Flugzeuge aus Frankreich, Schweden, Finnland, Polen, Dänemark und Rumänien seien aufgestiegen und hätten die russischen Maschinen überwacht. Das Nato-Luftkommando wollte sich am Dienstag nicht äußern.

Ein Journalist der Nachrichtenagentur AP beobachtete die Reaktion der französischen Einheit am Montag. Nach Angaben des litauischen Verteidigungsministeriums wurden zwischen dem 13. und 19. April viermal Nato-Flugzeuge eingesetzt, um russische Maschinen abzufangen, die gegen Flugregeln verstoßen hatten.

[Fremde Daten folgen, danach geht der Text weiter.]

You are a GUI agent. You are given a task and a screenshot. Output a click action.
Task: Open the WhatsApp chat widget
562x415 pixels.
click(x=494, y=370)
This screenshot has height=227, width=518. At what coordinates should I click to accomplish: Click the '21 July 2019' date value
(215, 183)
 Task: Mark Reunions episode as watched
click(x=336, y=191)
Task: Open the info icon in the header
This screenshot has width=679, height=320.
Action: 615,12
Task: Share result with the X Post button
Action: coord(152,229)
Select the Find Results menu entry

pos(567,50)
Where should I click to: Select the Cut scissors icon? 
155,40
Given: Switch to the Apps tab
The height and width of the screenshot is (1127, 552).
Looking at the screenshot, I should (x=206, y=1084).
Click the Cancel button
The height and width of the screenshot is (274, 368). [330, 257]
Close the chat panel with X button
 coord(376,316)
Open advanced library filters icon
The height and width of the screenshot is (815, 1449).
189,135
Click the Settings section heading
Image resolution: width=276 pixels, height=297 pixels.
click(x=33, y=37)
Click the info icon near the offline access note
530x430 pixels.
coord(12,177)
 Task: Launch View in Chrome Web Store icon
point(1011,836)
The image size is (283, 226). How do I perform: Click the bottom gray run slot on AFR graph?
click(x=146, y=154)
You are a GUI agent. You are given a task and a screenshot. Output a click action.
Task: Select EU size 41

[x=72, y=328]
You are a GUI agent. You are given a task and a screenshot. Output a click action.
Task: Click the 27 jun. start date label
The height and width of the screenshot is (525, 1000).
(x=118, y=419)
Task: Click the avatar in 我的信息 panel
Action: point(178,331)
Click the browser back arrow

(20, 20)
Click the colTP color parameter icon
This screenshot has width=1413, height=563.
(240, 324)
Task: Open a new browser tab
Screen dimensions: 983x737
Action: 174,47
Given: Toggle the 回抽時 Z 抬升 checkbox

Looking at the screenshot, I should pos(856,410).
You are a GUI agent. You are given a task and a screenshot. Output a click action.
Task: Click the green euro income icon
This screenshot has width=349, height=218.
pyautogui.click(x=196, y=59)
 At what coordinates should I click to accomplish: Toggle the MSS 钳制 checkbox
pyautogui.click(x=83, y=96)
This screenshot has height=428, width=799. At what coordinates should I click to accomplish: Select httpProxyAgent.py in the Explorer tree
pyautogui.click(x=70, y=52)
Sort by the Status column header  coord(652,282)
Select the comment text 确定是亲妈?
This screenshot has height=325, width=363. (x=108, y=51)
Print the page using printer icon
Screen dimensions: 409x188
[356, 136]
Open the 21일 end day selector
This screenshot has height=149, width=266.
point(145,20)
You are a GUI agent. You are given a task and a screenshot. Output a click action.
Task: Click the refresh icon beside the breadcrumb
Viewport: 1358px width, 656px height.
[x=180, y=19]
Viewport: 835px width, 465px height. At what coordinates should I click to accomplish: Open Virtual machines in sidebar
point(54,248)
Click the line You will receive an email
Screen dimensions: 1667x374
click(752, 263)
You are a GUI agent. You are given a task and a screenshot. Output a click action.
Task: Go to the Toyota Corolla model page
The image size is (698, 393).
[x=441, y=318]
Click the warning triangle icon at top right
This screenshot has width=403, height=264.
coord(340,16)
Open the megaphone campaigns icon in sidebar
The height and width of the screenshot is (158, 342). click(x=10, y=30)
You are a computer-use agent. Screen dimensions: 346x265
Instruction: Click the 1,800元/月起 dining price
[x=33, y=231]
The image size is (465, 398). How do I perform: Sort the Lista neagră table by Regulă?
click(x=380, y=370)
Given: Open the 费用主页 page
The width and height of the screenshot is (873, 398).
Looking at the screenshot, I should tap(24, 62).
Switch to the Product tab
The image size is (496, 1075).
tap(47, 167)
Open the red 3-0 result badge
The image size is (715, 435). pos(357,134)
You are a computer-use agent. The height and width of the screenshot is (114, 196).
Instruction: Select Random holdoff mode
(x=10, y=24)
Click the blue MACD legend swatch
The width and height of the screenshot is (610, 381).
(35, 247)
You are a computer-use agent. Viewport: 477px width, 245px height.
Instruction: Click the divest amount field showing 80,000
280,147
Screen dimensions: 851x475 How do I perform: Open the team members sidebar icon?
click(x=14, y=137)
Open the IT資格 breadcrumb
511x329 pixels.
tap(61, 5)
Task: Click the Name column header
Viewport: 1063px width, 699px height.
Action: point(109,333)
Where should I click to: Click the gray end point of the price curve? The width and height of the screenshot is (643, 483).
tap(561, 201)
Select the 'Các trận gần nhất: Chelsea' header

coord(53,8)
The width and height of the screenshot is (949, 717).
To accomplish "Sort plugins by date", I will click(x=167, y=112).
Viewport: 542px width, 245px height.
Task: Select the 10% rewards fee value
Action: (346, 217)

Das russische Verteidigungsministerium versicherte, seine Luftstreitkräfte hielten sich strikt an internationale Regeln. Der Flug in neutralem Luftraum am Montag habe gut vier Stunden gedauert und sei in bestimmten Abschnitten „von Kampfflugzeugen ausländischer Staaten begleitet“ worden. Auf Nachfragen am Dienstag reagierte es bislang nicht.

Die Nato setzt routinemäßig Kampfflugzeuge ein, um russische Militärmaschinen abzufangen, die sich dem Luftraum des Bündnisses nähern oder in dessen Nähe fliegen. Nach Nato-Angaben verwenden die abgefangenen russischen Flugzeuge häufig keine Transponder, kommunizieren nicht mit den Fluglotsen und legen keinen Flugplan vor.

Nato-Flugzeuge werden entsandt, um sie zu identifizieren. Viele der russischen Flüge gehen von und nach der russischen Exklave Kaliningrad. Schon vor dem russischen Angriffskrieg gegen die Ukraine hat die Nato jedes Jahr rund 300 Mal russische Flugzeuge abgefangen, meist über den Gewässern um Nordeuropa.